Closed vlas-sokolov closed 3 years ago
Thanks for your interest in MegaDetector.... we don't have a code snippet for resuming training, unfortunately, but I'm not sure I would recommend that anyway. MegaDetector v4 is based on TensorFlow 1.x, which is starting to get pretty out of date, and you'd probably have to do a bunch of work to manage an outdated training environment. We will be releasing a new version later this year that will (with very high probability) move to TF 2.x.
Regarding the false-negative/false-positive balance... a couple things I would add:
1) There definitely exist ecosystems and species that just give MDv4 a hard time. These are exactly what we're trying to address with MDv5! In fact one of our MDv5 training data sets is basically "tiny squirrels hiding in tall grass". :) But for now, there's always a possibility that you simply have animals MD can't reliably find, and MD isn't the solution for you.
2) That said, I would start by seeing whether there are lower-confidence detections on those animals. If you're getting those detections at 50% confidence, that may be fine, which brings us to...
3) Regarding false positives... first, we encourage users to think of MD as a way to accelerate image review, not to automate, so you will bang your head against the problem if you aim for 0% false positives. We typically try to get to a level of false positives that will still save our users more time than it takes to add a new step into their workflow, often this is somewhere around 80% precision, as long as we can get very high recall at that level of precision. So if you're somewhere around there, I'm not sure I would spend too much time trying to get rid of every false positive.
4) That said, this very inelegant technique has been magical for repeated false positives due to sticks, rocks, etc.:
https://github.com/microsoft/CameraTraps/tree/master/api/batch_processing/postprocessing/repeat_detection_elimination
It takes a little practice, but once you get the hang of it, you can get rid of hundreds of thousands of false positives in just a few minutes of semi-automated image review.
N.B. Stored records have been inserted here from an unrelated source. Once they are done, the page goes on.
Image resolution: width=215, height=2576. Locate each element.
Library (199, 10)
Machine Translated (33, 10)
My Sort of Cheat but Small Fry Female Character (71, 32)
Hope that helps! If you find that you're just in one of those situations where MDv4 can't reliably find your animals, stay tuned for MDv5, and report back here!
Thanks.
-Dan
Hi Dan, thanks a lot for your reply! Will be looking forward for a new detector version. On point 3: I'm aware of the precision/recall tradeoff and wasn't expecting a perfect detector - I was simply wondering what are the available tools, tips, and tricks to leverage that balance. Your reply sums that up nicely.
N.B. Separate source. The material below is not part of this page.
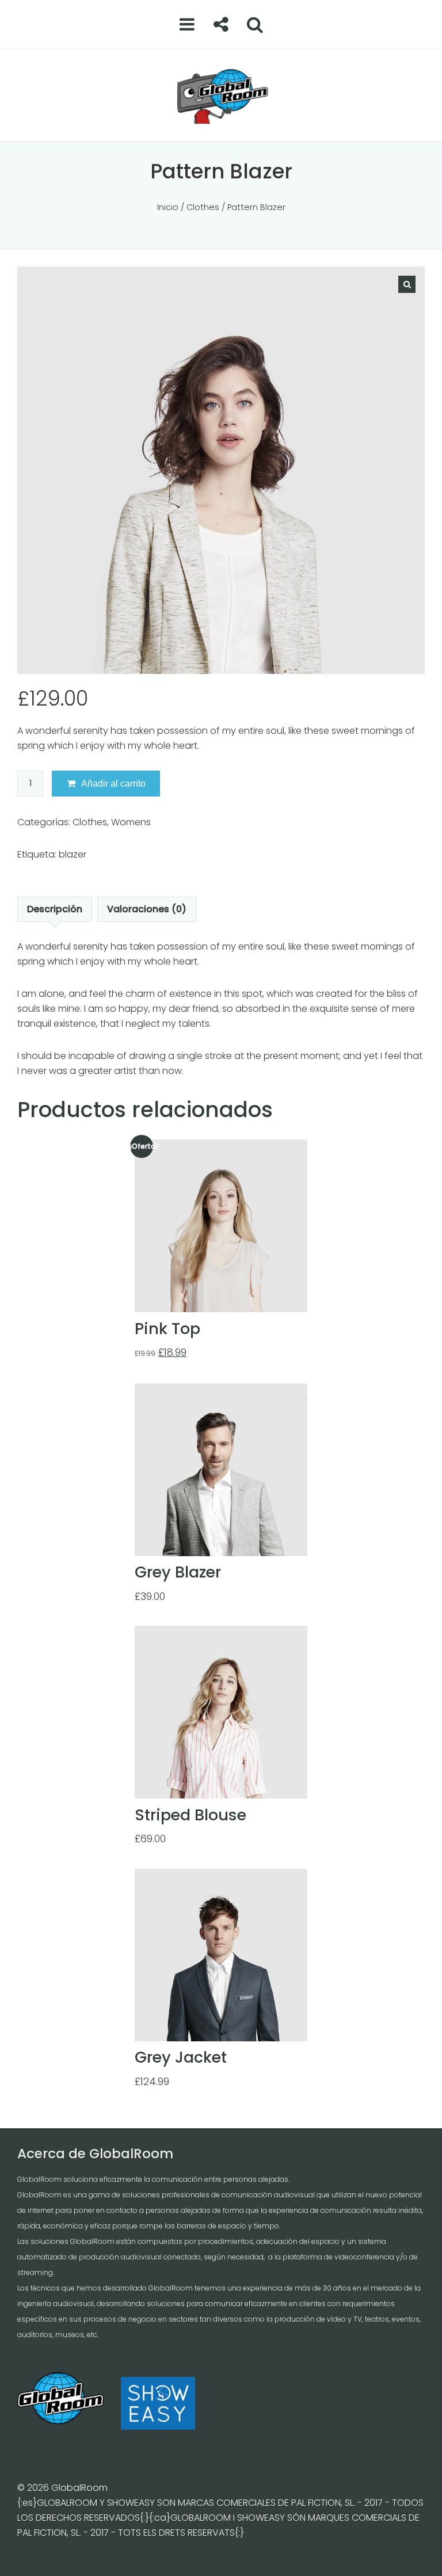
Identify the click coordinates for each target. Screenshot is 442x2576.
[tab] (54, 909)
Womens (131, 822)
In the meanwhile, the postprocessing script you've linked too looks absolutely fantastic. It looks like something I was afraid I'd have to write myself. Again, thanks a lot for making these available! :1st_place_medal:
I'm going to close the issue now.
Just wanted to chime in with an update in case anyone else stumbles upon this. The script tools linked above worked like a charm with a few tricks:
repeat_detections_core.py
, because remove_repeat_detections
f-ion doesn't allow for options to be passed from command-line driver.find_repeat_detections
are quite sensitive to the project setup, and esp. occurrenceThreshold
value depends heavily on how many images from a given location exist.Other than this, it was a huge time saver to weed out the false positives!
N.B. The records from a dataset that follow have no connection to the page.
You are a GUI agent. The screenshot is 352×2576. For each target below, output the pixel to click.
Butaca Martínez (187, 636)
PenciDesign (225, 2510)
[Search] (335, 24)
Glad it worked out! Yes, it takes a little fine-tuning and intuition, but it's magical once you get it going. We typically use an occurrenceThreshold of ~10 (below that it isn't really meaningful), but for very large projects (millions of images, with tens of thousands per camera) where we don't really want to spend a long time on the repeat detection process, we'll bump that up to as much as 50.
Hi all! That's a lot for making this fantastic work available, the collective usefulness of the tools provided is truly staggering.
I was trying out MegaDetector and it's working really well. However, it consistently misses some smaller animals that are partially obscured in the grass (so, false negatives), and sometimes has a tendency to pick up inanimate objects like tree stumps as animals (false positives). Confidence thresholding doesn't help to weed out those false positives as it comes at a high price - basically, I'd have to set a threshold close to unity and miss on a lot of robust animal detection that way.
I see that there are checkpoints available for the 4.1 detector version, and was wondering if there's a code snippet one can use for continuing the training?
Alternatively (a bit of a general question, sorry), are they any good strategies to mitigate the issues above?